RECORD LIST:
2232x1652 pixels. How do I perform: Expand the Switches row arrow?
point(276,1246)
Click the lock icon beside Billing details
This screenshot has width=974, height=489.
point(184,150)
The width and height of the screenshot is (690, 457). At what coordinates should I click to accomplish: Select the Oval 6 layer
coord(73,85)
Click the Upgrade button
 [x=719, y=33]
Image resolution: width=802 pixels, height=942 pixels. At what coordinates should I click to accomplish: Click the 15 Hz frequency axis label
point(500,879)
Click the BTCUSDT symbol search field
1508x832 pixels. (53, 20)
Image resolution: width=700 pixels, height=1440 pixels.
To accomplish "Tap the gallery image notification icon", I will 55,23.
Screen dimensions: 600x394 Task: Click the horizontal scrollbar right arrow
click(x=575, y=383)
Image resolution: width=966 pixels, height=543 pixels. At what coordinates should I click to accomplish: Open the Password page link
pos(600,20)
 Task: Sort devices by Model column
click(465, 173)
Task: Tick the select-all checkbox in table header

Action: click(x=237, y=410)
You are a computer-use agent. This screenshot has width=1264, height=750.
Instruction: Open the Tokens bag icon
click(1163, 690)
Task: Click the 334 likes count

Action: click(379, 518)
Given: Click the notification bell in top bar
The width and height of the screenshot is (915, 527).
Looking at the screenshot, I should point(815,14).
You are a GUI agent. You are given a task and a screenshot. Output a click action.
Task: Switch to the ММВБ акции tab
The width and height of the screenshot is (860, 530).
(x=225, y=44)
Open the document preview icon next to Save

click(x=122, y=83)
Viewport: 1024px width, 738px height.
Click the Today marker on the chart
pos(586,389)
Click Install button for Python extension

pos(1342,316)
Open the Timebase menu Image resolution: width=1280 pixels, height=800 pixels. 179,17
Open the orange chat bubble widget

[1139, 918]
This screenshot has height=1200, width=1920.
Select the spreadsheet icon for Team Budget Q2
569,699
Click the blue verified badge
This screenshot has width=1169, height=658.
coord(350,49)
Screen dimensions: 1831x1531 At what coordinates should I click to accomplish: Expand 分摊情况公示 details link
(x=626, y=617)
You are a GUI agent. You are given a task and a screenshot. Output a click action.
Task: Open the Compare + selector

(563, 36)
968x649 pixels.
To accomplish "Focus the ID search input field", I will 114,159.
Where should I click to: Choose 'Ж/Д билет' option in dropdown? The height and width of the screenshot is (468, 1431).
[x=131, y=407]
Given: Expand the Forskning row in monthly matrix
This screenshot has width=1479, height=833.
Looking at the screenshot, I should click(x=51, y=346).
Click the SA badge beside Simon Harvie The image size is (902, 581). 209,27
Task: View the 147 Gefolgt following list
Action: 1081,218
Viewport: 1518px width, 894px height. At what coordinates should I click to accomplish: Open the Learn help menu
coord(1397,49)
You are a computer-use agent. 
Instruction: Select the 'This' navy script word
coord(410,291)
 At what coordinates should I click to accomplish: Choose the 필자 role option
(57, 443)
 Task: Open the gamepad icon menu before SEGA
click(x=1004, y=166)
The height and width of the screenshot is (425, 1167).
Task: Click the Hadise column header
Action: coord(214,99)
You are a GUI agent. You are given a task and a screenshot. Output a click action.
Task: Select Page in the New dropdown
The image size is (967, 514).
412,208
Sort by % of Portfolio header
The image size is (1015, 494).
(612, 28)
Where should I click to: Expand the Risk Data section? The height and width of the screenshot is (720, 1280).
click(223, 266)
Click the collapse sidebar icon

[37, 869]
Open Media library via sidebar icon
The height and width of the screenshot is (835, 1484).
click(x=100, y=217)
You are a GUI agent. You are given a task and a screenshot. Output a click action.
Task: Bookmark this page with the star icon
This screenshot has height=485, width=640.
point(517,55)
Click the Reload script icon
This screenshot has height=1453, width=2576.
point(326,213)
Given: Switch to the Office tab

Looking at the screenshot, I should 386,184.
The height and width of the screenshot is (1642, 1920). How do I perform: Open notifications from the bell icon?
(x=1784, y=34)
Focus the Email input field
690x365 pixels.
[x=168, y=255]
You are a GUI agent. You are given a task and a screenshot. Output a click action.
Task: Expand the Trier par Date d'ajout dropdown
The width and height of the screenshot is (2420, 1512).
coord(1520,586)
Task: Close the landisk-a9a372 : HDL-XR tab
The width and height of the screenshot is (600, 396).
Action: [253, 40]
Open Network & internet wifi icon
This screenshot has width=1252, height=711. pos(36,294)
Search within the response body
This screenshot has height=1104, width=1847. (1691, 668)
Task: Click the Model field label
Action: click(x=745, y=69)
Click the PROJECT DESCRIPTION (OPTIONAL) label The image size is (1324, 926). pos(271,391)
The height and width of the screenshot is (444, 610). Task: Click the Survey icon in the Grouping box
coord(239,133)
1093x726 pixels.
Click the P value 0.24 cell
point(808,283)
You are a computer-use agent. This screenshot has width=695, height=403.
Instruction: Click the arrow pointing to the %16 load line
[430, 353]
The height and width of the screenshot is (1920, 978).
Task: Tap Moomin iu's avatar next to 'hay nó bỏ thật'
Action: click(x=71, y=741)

WRITTEN TASK: Collect every line in the listing above that contains the string "Viewport", matching case exactly, and copy each one out in full.

RESPONSE:
Viewport: 1024px width, 738px height.
Viewport: 1518px width, 894px height. At what coordinates should I click to accomplish: Open the Learn help menu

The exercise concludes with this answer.